WORK REQUEST> Your output should be exactly the lines from the one containing "Given: Click the search magnifier icon" through the final line of the records, both included, with every picture left out.

*** DATA SUPPLIED ***

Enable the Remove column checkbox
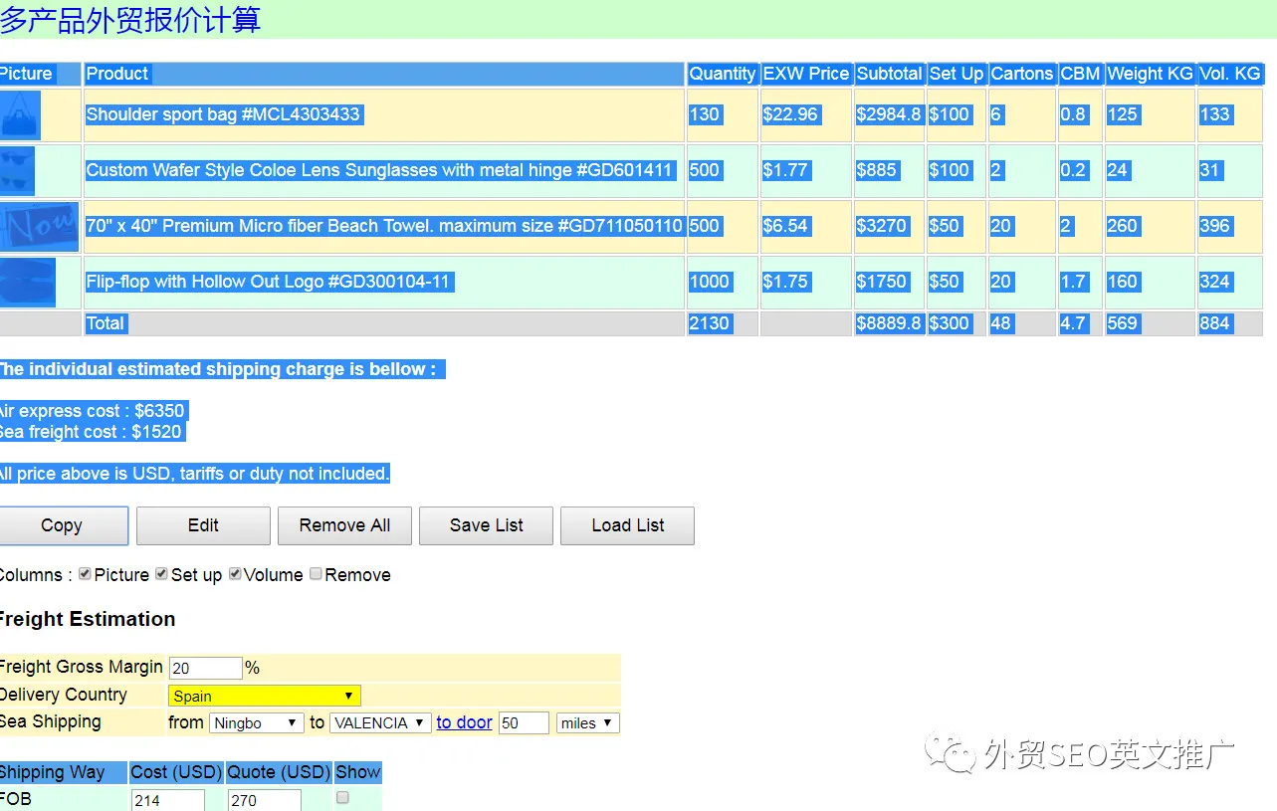Screen dimensions: 1277x811 click(x=316, y=574)
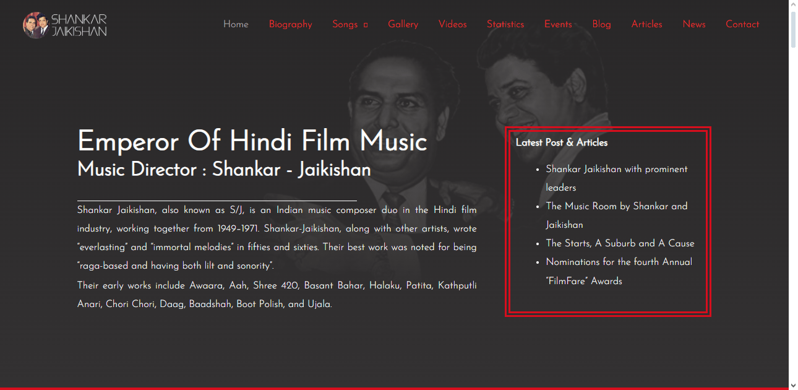Open the Articles menu item
Screen dimensions: 798x390
click(646, 24)
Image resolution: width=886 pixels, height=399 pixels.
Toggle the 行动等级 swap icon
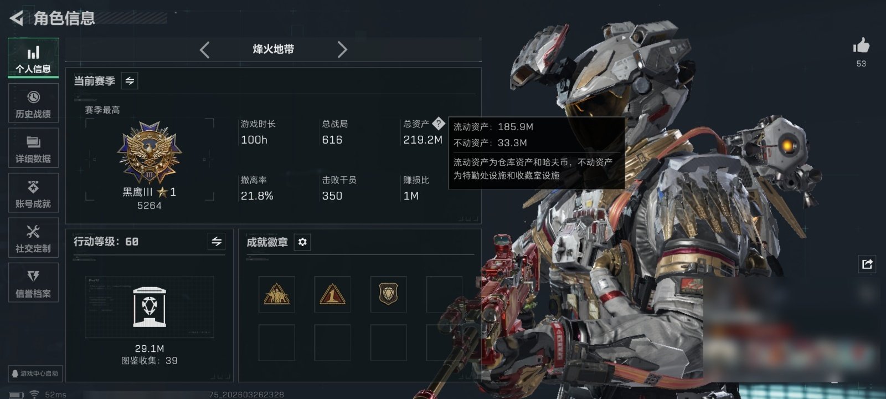coord(217,242)
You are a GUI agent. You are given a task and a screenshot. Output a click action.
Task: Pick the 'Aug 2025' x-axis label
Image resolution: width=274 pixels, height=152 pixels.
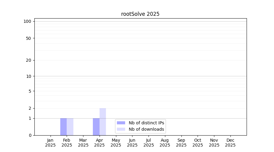point(165,143)
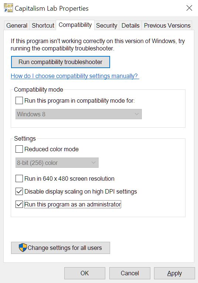Go to the Details tab
The width and height of the screenshot is (198, 283).
click(130, 25)
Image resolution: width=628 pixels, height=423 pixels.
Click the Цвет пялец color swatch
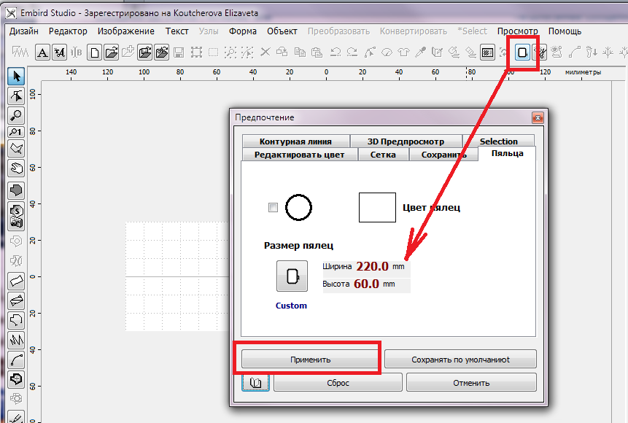(x=377, y=208)
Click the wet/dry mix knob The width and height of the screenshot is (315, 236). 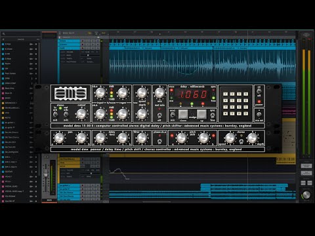pyautogui.click(x=160, y=93)
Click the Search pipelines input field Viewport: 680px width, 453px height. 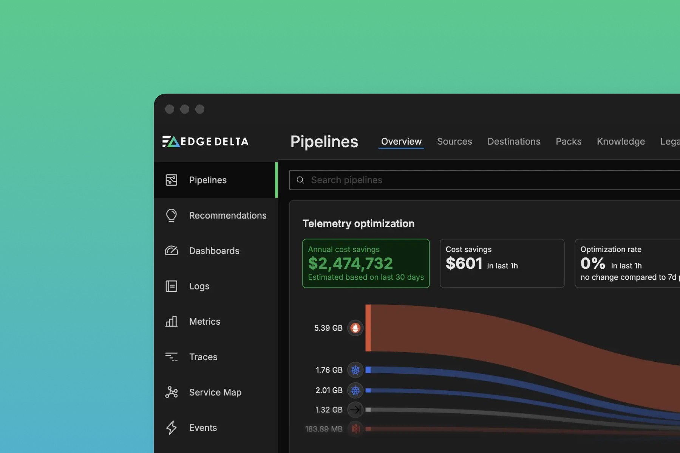click(x=484, y=180)

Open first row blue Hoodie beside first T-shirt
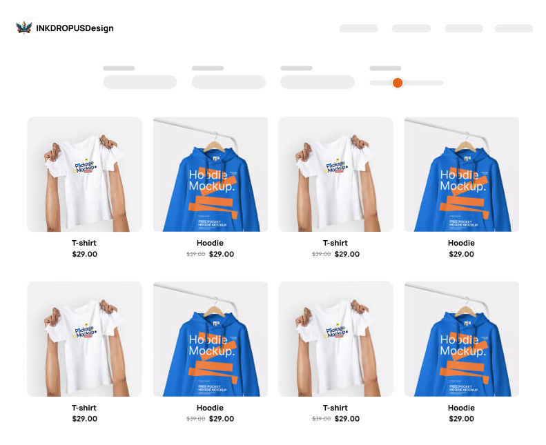click(x=211, y=175)
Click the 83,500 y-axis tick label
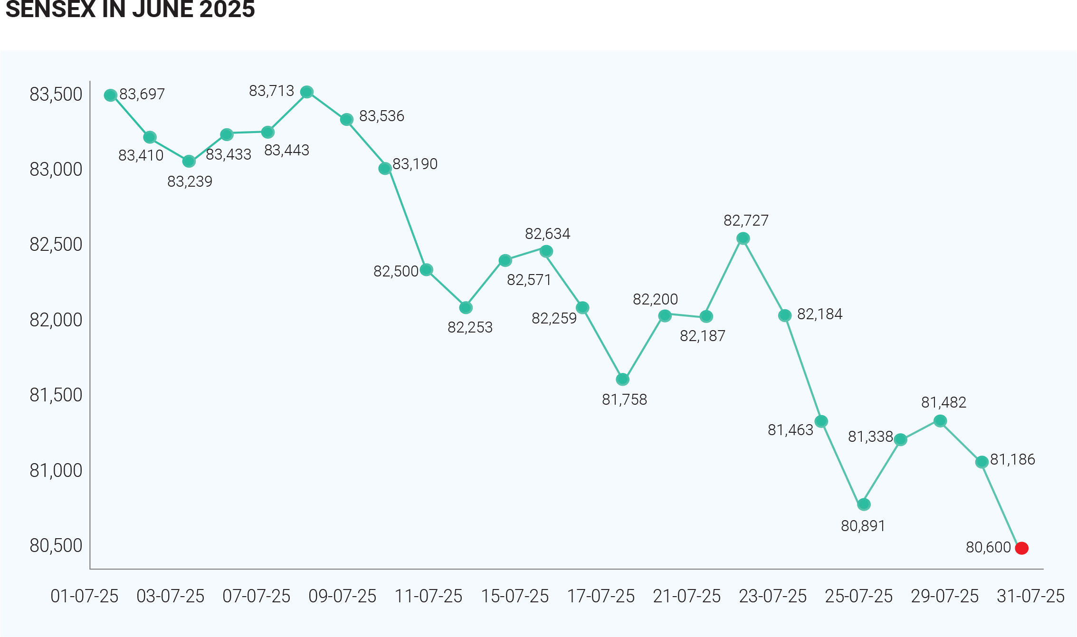The width and height of the screenshot is (1077, 637). (x=56, y=95)
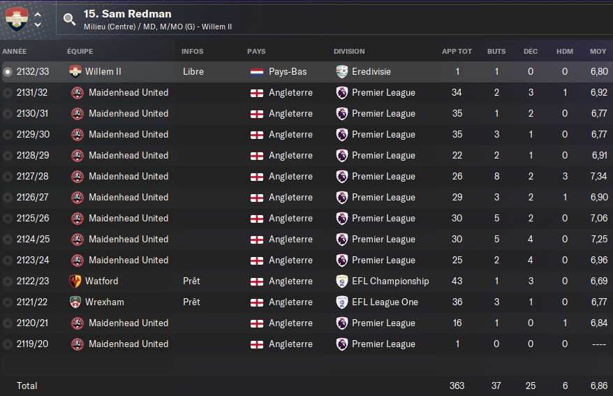Viewport: 613px width, 396px height.
Task: Click the Wrexham club crest
Action: click(x=76, y=302)
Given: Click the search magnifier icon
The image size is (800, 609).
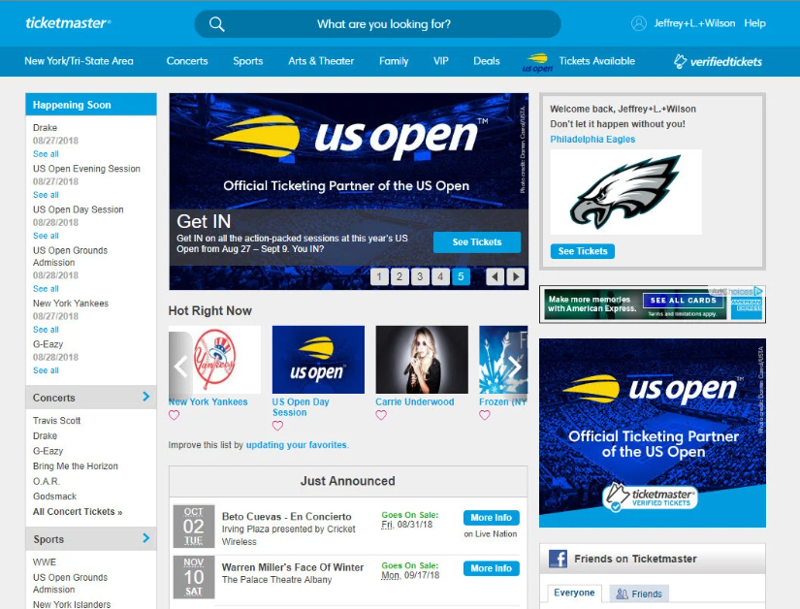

*** End of DATA SUPPLIED ***

WORKED SOLUTION>
Given: Click the search magnifier icon
The image size is (800, 609).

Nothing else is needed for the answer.